Do zdobycia byłoby 1000 punktów. Być może jestem zbyt zarozumiały, ale bym oceniał, iż dostałbym w takim teście 800 punktów.
Oczywiście, znalazłoby się wielu, którzy by dostali więcej. Takie osoby znalazłyby w moich oczach podziw i zrozumienie, a z ich zdaniem bym się liczył.
Podejrzewam, iż ci, co by dostali 700 punktów, też by uważali mądrzejszych od siebie za swoich guru.

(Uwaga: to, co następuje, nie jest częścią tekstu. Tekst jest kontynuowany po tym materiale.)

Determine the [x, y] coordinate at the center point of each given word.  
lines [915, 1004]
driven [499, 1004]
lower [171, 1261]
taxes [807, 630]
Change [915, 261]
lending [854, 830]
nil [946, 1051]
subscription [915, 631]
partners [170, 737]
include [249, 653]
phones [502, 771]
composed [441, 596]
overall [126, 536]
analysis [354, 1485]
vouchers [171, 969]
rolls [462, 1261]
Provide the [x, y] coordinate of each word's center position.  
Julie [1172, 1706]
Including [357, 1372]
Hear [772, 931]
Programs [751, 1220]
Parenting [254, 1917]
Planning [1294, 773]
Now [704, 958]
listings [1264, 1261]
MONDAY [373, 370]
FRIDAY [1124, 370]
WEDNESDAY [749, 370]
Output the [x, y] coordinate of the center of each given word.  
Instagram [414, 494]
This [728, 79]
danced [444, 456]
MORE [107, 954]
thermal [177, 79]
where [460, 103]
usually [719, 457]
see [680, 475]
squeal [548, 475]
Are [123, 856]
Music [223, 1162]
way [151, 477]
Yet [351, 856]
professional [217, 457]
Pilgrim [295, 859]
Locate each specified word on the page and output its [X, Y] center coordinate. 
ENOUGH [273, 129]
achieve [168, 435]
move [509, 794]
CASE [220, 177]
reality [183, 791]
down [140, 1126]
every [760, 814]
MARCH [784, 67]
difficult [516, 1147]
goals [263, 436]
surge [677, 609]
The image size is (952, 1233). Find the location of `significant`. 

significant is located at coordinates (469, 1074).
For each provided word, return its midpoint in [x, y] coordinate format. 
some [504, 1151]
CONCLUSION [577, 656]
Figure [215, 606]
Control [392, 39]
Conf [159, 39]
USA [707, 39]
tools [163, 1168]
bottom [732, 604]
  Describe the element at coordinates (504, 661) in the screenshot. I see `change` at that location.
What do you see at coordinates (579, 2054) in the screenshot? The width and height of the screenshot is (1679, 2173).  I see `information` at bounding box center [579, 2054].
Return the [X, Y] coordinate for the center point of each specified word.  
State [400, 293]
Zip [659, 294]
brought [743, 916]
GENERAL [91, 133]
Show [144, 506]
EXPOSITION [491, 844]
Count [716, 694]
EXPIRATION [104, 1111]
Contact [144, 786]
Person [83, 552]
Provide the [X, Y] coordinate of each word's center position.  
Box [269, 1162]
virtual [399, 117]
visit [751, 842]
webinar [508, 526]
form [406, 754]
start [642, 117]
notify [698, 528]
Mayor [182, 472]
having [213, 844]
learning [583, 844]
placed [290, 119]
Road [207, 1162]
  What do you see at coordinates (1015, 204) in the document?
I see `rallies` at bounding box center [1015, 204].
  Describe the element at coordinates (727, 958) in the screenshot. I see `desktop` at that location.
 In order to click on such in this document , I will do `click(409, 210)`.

Jednak w pewnym momencie, obniżając wynik testu, ludzie zaczynają uważać, iż wiedza tych bardziej wykształconych jest zbędna, a może choćby i szkodliwa. Czy ten punkt krytyczny jest przy 500 punktach, czy 300, jest nieistotne. Ważne, iż taki punkt jest, a ludzi w Polsce tego rodzaju jest kilkanaście milionów.
Skąd się bierze niechęć do lepiej wykształconych? Pewnie jest w tym jakaś pokrętna psychologia, ale przede wszystkim jest to porażka naszego systemu edukacyjnego. Można samemu nie przeczytać Ulissesa, ale powinno się doceniać tych, którzy przeczytali.